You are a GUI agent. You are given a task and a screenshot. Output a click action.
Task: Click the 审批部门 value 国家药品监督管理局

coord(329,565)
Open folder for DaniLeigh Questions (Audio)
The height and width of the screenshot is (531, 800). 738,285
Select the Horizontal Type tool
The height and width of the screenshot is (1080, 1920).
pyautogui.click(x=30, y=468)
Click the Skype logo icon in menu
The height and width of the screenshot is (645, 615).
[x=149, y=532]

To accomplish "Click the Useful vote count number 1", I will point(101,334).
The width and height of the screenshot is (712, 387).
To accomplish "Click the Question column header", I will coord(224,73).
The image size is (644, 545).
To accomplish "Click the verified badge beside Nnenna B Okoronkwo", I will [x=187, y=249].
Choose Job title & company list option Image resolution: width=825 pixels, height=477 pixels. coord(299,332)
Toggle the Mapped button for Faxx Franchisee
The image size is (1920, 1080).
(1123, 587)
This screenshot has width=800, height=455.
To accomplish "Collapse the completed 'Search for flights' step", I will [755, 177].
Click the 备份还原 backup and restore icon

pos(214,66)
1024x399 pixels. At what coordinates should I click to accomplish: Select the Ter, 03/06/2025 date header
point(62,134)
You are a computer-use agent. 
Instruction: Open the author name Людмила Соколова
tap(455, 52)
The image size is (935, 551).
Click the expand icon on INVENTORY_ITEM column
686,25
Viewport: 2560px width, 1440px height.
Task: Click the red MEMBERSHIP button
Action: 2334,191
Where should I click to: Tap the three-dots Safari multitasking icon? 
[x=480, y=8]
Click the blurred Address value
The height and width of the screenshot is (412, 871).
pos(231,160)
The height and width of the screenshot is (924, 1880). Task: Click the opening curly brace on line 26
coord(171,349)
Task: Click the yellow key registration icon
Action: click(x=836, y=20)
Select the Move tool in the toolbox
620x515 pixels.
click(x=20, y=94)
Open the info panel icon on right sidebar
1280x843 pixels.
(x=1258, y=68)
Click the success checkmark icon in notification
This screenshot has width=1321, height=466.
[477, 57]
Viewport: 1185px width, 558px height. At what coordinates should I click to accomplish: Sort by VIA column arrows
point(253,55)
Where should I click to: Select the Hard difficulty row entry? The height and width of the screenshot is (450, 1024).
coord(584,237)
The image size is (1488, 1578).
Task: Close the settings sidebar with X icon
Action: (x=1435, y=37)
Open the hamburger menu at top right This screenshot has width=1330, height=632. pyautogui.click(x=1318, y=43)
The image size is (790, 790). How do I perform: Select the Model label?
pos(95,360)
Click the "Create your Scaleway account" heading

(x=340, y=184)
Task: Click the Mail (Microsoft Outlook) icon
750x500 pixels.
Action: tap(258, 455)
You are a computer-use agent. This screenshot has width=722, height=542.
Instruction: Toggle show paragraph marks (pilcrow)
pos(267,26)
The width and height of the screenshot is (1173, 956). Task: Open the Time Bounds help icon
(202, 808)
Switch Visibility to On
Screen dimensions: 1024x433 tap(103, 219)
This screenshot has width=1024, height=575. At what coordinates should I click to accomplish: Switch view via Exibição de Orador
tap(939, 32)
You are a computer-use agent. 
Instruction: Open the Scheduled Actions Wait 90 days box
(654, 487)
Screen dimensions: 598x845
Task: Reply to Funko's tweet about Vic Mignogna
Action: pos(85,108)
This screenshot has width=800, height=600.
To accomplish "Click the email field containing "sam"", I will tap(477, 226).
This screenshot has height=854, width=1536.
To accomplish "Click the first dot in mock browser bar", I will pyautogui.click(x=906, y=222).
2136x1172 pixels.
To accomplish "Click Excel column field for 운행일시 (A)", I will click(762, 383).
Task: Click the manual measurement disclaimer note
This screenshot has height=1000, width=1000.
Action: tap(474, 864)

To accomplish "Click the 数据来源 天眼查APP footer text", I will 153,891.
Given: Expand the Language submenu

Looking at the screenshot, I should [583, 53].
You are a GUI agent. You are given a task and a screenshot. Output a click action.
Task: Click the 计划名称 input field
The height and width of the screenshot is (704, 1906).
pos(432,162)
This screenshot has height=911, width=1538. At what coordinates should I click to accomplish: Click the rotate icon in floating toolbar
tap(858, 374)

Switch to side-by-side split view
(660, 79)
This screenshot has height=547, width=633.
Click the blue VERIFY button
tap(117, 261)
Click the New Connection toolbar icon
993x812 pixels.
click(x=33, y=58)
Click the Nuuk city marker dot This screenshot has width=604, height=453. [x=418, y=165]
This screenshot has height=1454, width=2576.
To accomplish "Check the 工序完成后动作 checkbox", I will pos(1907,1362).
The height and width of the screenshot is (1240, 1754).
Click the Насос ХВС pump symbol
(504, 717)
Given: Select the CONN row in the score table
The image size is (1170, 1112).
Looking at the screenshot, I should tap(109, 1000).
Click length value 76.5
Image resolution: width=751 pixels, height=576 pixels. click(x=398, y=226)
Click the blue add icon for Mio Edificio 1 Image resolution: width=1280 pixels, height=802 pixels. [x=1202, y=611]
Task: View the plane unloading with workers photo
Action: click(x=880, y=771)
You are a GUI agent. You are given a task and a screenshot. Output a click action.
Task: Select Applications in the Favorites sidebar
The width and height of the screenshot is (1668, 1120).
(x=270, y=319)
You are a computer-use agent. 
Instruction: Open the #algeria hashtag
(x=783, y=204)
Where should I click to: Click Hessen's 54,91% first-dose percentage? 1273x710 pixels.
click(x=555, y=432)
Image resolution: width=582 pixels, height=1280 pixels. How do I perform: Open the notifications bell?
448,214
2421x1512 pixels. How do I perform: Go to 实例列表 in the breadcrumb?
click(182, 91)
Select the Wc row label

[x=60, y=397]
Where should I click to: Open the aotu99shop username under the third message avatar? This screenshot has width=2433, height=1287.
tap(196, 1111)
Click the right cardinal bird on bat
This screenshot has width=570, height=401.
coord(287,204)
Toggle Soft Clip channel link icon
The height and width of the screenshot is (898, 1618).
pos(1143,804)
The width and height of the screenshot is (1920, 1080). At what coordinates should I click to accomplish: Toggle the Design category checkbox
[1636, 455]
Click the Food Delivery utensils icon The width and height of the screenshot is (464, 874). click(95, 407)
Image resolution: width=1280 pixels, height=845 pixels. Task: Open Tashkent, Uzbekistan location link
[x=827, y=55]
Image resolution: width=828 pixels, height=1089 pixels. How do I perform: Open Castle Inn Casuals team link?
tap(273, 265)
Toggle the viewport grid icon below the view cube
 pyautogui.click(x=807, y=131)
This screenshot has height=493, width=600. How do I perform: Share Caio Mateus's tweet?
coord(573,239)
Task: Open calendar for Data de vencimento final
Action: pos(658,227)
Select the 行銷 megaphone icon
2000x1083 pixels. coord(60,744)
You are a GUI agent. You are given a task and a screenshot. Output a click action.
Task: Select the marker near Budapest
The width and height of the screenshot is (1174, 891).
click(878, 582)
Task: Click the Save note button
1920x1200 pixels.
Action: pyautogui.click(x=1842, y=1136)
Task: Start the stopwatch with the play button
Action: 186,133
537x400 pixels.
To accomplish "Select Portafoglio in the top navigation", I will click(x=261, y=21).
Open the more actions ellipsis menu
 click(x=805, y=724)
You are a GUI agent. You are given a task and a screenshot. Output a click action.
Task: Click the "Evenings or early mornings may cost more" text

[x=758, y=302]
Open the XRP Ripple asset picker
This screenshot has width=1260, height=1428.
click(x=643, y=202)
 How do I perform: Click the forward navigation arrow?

# O problema
Reescreva todas as linhas do material, renomeando "Budapest" para "Vienna" e sem alterar mais nada.

# Solução escrita
You are a GUI agent. You are given a task and a screenshot. Output a click action.
Task: Click the 审批部门 value 国家药品监督管理局

coord(329,565)
Open folder for DaniLeigh Questions (Audio)
The height and width of the screenshot is (531, 800). 738,285
Select the Horizontal Type tool
The height and width of the screenshot is (1080, 1920).
pyautogui.click(x=30, y=468)
Click the Skype logo icon in menu
The height and width of the screenshot is (645, 615).
[x=149, y=532]

To accomplish "Click the Useful vote count number 1", I will point(101,334).
The width and height of the screenshot is (712, 387).
To accomplish "Click the Question column header", I will coord(224,73).
The image size is (644, 545).
To accomplish "Click the verified badge beside Nnenna B Okoronkwo", I will [x=187, y=249].
Choose Job title & company list option Image resolution: width=825 pixels, height=477 pixels. coord(299,332)
Toggle the Mapped button for Faxx Franchisee
The image size is (1920, 1080).
(1123, 587)
This screenshot has width=800, height=455.
To accomplish "Collapse the completed 'Search for flights' step", I will [755, 177].
Click the 备份还原 backup and restore icon

pos(214,66)
1024x399 pixels. At what coordinates should I click to accomplish: Select the Ter, 03/06/2025 date header
point(62,134)
You are a computer-use agent. 
Instruction: Open the author name Людмила Соколова
tap(455, 52)
The image size is (935, 551).
Click the expand icon on INVENTORY_ITEM column
686,25
Viewport: 2560px width, 1440px height.
Task: Click the red MEMBERSHIP button
Action: 2334,191
Where should I click to: Tap the three-dots Safari multitasking icon? 
[x=480, y=8]
Click the blurred Address value
The height and width of the screenshot is (412, 871).
pos(231,160)
The height and width of the screenshot is (924, 1880). Task: Click the opening curly brace on line 26
coord(171,349)
Task: Click the yellow key registration icon
Action: click(x=836, y=20)
Select the Move tool in the toolbox
620x515 pixels.
click(x=20, y=94)
Open the info panel icon on right sidebar
1280x843 pixels.
(x=1258, y=68)
Click the success checkmark icon in notification
This screenshot has width=1321, height=466.
[477, 57]
Viewport: 1185px width, 558px height. At what coordinates should I click to accomplish: Sort by VIA column arrows
point(253,55)
Where should I click to: Select the Hard difficulty row entry? The height and width of the screenshot is (450, 1024).
coord(584,237)
The image size is (1488, 1578).
Task: Close the settings sidebar with X icon
Action: (x=1435, y=37)
Open the hamburger menu at top right This screenshot has width=1330, height=632. pyautogui.click(x=1318, y=43)
The image size is (790, 790). How do I perform: Select the Model label?
pos(95,360)
Click the "Create your Scaleway account" heading

(x=340, y=184)
Task: Click the Mail (Microsoft Outlook) icon
750x500 pixels.
Action: tap(258, 455)
You are a computer-use agent. This screenshot has width=722, height=542.
Instruction: Toggle show paragraph marks (pilcrow)
pos(267,26)
The width and height of the screenshot is (1173, 956). Task: Open the Time Bounds help icon
(202, 808)
Switch Visibility to On
Screen dimensions: 1024x433 tap(103, 219)
This screenshot has width=1024, height=575. At what coordinates should I click to accomplish: Switch view via Exibição de Orador
tap(939, 32)
You are a computer-use agent. 
Instruction: Open the Scheduled Actions Wait 90 days box
(654, 487)
Screen dimensions: 598x845
Task: Reply to Funko's tweet about Vic Mignogna
Action: pos(85,108)
This screenshot has width=800, height=600.
To accomplish "Click the email field containing "sam"", I will tap(477, 226).
This screenshot has height=854, width=1536.
To accomplish "Click the first dot in mock browser bar", I will pyautogui.click(x=906, y=222).
2136x1172 pixels.
To accomplish "Click Excel column field for 운행일시 (A)", I will click(762, 383).
Task: Click the manual measurement disclaimer note
This screenshot has height=1000, width=1000.
Action: tap(474, 864)

To accomplish "Click the 数据来源 天眼查APP footer text", I will 153,891.
Given: Expand the Language submenu

Looking at the screenshot, I should [583, 53].
You are a GUI agent. You are given a task and a screenshot. Output a click action.
Task: Click the 计划名称 input field
The height and width of the screenshot is (704, 1906).
pos(432,162)
This screenshot has height=911, width=1538. At what coordinates should I click to accomplish: Click the rotate icon in floating toolbar
tap(858, 374)

Switch to side-by-side split view
(660, 79)
This screenshot has height=547, width=633.
Click the blue VERIFY button
tap(117, 261)
Click the New Connection toolbar icon
993x812 pixels.
click(x=33, y=58)
Click the Nuuk city marker dot This screenshot has width=604, height=453. [x=418, y=165]
This screenshot has height=1454, width=2576.
To accomplish "Check the 工序完成后动作 checkbox", I will pos(1907,1362).
The height and width of the screenshot is (1240, 1754).
Click the Насос ХВС pump symbol
(504, 717)
Given: Select the CONN row in the score table
The image size is (1170, 1112).
Looking at the screenshot, I should tap(109, 1000).
Click length value 76.5
Image resolution: width=751 pixels, height=576 pixels. click(x=398, y=226)
Click the blue add icon for Mio Edificio 1 Image resolution: width=1280 pixels, height=802 pixels. [x=1202, y=611]
Task: View the plane unloading with workers photo
Action: click(x=880, y=771)
You are a GUI agent. You are given a task and a screenshot. Output a click action.
Task: Select Applications in the Favorites sidebar
The width and height of the screenshot is (1668, 1120).
(x=270, y=319)
You are a computer-use agent. 
Instruction: Open the #algeria hashtag
(x=783, y=204)
Where should I click to: Click Hessen's 54,91% first-dose percentage? 1273x710 pixels.
click(x=555, y=432)
Image resolution: width=582 pixels, height=1280 pixels. How do I perform: Open the notifications bell?
448,214
2421x1512 pixels. How do I perform: Go to 实例列表 in the breadcrumb?
click(182, 91)
Select the Wc row label

[x=60, y=397]
Where should I click to: Open the aotu99shop username under the third message avatar? This screenshot has width=2433, height=1287.
tap(196, 1111)
Click the right cardinal bird on bat
This screenshot has width=570, height=401.
coord(287,204)
Toggle Soft Clip channel link icon
The height and width of the screenshot is (898, 1618).
pos(1143,804)
The width and height of the screenshot is (1920, 1080). At what coordinates should I click to accomplish: Toggle the Design category checkbox
[1636, 455]
Click the Food Delivery utensils icon The width and height of the screenshot is (464, 874). click(95, 407)
Image resolution: width=1280 pixels, height=845 pixels. Task: Open Tashkent, Uzbekistan location link
[x=827, y=55]
Image resolution: width=828 pixels, height=1089 pixels. How do I perform: Open Castle Inn Casuals team link?
tap(273, 265)
Toggle the viewport grid icon below the view cube
 pyautogui.click(x=807, y=131)
This screenshot has height=493, width=600. How do I perform: Share Caio Mateus's tweet?
coord(573,239)
Task: Open calendar for Data de vencimento final
Action: pos(658,227)
Select the 行銷 megaphone icon
2000x1083 pixels. coord(60,744)
You are a GUI agent. You are given a task and a screenshot. Output a click action.
Task: Select the marker near Vienna
The width and height of the screenshot is (1174, 891).
click(878, 582)
Task: Click the Save note button
1920x1200 pixels.
Action: pyautogui.click(x=1842, y=1136)
Task: Start the stopwatch with the play button
Action: 186,133
537x400 pixels.
To accomplish "Select Portafoglio in the top navigation", I will click(x=261, y=21).
Open the more actions ellipsis menu
 click(x=805, y=724)
You are a GUI agent. You are given a task and a screenshot. Output a click action.
Task: Click the "Evenings or early mornings may cost more" text

[x=758, y=302]
Open the XRP Ripple asset picker
This screenshot has width=1260, height=1428.
click(x=643, y=202)
 How do I perform: Click the forward navigation arrow?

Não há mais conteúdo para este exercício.